2005 isn’t so long ago that it’s the Stone Age of the Internet. Social media’ing was all the rage —MySpace was king, some Luddites were still on Friendster, and the new, New Wave was all about poking friends on Facebook. Blogs were around and popular if not accredited sources of information (just like today! “Ba-ZING!”), and if you knew a cursory amount of HTML, had a few free hours, you could be web logging to all of your LiveJournal fans in no time. Craigslist had caught fire (for the web sophisticates of the U.S. Midwest) in 2003 and was a fascinating spectator sport.

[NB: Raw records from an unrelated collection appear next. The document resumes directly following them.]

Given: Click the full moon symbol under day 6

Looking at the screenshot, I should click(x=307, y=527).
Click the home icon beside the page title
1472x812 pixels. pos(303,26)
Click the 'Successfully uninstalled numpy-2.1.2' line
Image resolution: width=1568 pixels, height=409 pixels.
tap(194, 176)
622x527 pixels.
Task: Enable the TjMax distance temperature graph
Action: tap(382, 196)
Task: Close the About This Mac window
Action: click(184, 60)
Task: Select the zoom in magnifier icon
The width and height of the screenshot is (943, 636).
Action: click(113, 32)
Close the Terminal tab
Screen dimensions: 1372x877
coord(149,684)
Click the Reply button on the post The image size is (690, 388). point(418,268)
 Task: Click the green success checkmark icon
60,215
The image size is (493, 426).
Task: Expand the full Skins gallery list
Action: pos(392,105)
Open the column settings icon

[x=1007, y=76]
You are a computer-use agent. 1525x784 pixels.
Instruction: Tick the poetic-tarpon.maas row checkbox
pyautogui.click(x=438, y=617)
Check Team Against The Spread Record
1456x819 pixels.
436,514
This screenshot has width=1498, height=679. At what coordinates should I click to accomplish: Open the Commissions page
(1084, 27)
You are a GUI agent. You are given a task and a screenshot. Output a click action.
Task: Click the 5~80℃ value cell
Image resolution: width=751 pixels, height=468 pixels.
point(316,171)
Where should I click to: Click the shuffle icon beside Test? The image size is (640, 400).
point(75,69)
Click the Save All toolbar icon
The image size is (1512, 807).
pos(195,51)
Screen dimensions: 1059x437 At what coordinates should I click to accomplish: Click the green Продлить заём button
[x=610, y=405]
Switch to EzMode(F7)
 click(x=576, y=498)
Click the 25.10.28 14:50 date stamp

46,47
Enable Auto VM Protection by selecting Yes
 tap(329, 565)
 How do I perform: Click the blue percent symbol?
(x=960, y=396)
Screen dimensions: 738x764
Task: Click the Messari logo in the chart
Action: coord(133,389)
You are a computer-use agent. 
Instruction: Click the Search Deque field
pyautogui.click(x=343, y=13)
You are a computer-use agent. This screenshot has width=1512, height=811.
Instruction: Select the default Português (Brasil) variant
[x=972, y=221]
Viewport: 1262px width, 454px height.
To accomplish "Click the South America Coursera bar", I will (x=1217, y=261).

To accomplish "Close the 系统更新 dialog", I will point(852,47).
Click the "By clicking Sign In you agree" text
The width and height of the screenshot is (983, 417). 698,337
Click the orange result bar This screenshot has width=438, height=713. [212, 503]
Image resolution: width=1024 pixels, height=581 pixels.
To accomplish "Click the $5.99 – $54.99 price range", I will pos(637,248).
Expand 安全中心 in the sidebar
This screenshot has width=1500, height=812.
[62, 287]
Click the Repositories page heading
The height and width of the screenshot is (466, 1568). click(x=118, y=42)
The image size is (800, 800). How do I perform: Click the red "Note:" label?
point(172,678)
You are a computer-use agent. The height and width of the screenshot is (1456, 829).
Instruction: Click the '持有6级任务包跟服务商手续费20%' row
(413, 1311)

In any case, as mundane as those examples seem, people-watching and —most reflective of the jaded 20-something I was— boredom set in quickly. And with the detached, bored, slack-jawed, webgazing and voyeurism came the need to share with friends. Now when I say “share” I don’t mean that there were buttons on a webpage to post to Facebook, Reddit, Twitter, et cetera, instead, I mean sharing via email or IM. Particularly with Craigslist there was a strong need to share the goofiness and madness of others, to wit (actual IM conversations ensue):
[My Yahoo! Messenger Avatar]: “Somebody actually is asking for free rent in exchange for blow-jays?” <Craigslist ad url>
[Friend’s Yahoo! Messenger Avatar]: “That can’t be real.”
[Friend’s Yahoo! Messenger Avatar]: “Check it out, this “crazy” person is just giving away their entire collection of Ranger Rick and Highlights magazines.” <Craigslist ad url>
[My Yahoo! Messenger Avatar]: “That’s nuts! Let’s go get them.”
While 2005 wasn’t the Stone Age of the Internet, there was a strong sense of brazenness to the whole thing. An earned (and novel) sense of the Old West to the entire concept of a social Internet.